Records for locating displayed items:

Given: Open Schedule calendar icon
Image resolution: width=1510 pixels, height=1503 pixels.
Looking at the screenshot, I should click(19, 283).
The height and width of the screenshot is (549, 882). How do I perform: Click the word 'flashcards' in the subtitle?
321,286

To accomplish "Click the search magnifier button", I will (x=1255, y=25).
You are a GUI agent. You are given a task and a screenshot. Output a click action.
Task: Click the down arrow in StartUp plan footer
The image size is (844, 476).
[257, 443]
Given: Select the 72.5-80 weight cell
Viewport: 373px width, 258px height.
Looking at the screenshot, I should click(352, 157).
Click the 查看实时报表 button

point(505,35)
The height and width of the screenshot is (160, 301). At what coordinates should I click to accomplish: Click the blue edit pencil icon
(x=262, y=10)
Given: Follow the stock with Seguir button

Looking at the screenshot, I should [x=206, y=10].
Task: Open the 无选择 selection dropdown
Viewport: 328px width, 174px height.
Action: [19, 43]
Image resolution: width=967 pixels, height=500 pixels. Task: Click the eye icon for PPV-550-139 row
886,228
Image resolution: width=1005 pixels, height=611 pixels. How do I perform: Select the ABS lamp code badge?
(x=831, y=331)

Set problem:
Rewrite the lines above as a numbered list, leaving out the blank ones.

The reply:
1. Given: Open Schedule calendar icon
2. Image resolution: width=1510 pixels, height=1503 pixels.
3. Looking at the screenshot, I should click(19, 283).
4. The height and width of the screenshot is (549, 882). How do I perform: Click the word 'flashcards' in the subtitle?
5. 321,286
6. To accomplish "Click the search magnifier button", I will (x=1255, y=25).
7. You are a GUI agent. You are given a task and a screenshot. Output a click action.
8. Task: Click the down arrow in StartUp plan footer
9. The image size is (844, 476).
10. [257, 443]
11. Given: Select the 72.5-80 weight cell
12. Viewport: 373px width, 258px height.
13. Looking at the screenshot, I should click(352, 157).
14. Click the 查看实时报表 button
15. point(505,35)
16. The height and width of the screenshot is (160, 301). At what coordinates should I click to accomplish: Click the blue edit pencil icon
17. (x=262, y=10)
18. Given: Follow the stock with Seguir button
19. Looking at the screenshot, I should [x=206, y=10].
20. Task: Open the 无选择 selection dropdown
21. Viewport: 328px width, 174px height.
22. Action: [19, 43]
23. Image resolution: width=967 pixels, height=500 pixels. Task: Click the eye icon for PPV-550-139 row
24. 886,228
25. Image resolution: width=1005 pixels, height=611 pixels. How do I perform: Select the ABS lamp code badge?
26. (x=831, y=331)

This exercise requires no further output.